Biray Kolluoglu and Meltem Toksoz, for a study that connects the Mediterranean and the concerns of global history. Nabil Matar’s studies have opened the previously unknown connections between Morocco and England in the early modern period. See his Britain and the Islamic world, 1558-1713 (Oxford, 2011). Ann Thompson’s Barbary and Enlightenment: European attitudes towards the Maghreb in the eighteenth century (Leiden, 1987) effectively conveys French engagement with the Mediterranean, while Thomas Gallant’s Experiencing dominion: Culture, identity and power in the British Mediterranean (Notre Dame, IN, 2002) is a study of the expansion of British power in the region in the nineteenth century.

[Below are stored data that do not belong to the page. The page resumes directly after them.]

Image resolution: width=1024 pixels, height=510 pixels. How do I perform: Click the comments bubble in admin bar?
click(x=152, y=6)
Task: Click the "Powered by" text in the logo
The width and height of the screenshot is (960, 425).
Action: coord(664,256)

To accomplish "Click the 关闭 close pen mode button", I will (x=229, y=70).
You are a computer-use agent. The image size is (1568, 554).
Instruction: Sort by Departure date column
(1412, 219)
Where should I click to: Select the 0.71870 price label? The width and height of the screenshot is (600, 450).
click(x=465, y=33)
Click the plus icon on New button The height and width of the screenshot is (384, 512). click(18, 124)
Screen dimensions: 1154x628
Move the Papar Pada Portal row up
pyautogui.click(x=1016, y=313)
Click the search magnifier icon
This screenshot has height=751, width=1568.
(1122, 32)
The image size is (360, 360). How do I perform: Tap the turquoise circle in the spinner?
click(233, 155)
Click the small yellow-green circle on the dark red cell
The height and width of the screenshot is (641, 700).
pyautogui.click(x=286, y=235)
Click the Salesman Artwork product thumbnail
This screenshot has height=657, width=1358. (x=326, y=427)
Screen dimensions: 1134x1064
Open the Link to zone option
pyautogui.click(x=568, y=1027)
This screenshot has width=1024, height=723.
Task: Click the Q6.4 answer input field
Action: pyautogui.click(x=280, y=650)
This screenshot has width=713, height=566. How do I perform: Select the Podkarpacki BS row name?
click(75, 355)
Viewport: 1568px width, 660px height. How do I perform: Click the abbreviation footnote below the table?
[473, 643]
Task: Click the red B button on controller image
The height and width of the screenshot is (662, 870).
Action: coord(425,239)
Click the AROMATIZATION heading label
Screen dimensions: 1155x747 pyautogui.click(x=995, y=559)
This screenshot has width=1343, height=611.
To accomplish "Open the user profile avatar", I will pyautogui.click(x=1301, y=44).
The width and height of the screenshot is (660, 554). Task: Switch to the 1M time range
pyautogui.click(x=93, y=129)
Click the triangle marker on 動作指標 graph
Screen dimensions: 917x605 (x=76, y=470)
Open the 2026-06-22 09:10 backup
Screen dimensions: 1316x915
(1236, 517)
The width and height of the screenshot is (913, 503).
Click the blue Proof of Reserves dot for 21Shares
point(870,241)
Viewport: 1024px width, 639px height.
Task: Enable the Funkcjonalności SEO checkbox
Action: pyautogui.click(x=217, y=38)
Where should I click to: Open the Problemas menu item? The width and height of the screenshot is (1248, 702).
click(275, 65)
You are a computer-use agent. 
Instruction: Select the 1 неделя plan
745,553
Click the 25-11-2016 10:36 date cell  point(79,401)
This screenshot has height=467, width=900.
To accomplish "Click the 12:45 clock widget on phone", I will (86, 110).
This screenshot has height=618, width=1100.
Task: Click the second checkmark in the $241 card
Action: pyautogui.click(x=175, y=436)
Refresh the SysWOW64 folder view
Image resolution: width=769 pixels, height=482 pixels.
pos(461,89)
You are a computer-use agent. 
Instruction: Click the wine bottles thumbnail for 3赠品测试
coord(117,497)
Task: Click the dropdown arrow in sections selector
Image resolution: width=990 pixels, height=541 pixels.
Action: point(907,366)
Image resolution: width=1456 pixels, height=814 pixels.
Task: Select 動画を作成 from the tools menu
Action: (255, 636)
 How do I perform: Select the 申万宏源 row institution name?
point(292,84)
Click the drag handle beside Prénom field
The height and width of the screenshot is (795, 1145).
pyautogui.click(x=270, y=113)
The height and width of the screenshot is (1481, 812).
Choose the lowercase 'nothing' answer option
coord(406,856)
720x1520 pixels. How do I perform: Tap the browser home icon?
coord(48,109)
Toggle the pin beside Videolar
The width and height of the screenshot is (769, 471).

We still lack a synthetic study of the Napoleonic era in the Mediterranean but Daniel Panzac’s Barbary Corsairs: The end of a legend, 1800-1820 (Leiden, 2005) explores what the Napoleonic wars meant for the maritime world of North Africa. Maurizio Isabella and Konstantina Zanou, eds., Mediterranean diasporas:Politics and ideas in the long nineteenth century (London, 2015) considers the dramatic events of the nineteenth century from a Mediterranean, rather than a European, viewpoint, including the Muslim world. Julia Clancy-Smith’s Mediterraneans: North Africa and Europe in an age of migration 1800-1900 (Berkeley, CA, 2010) makes for particularly interesting reading, considering the situation in the Mediterranean today.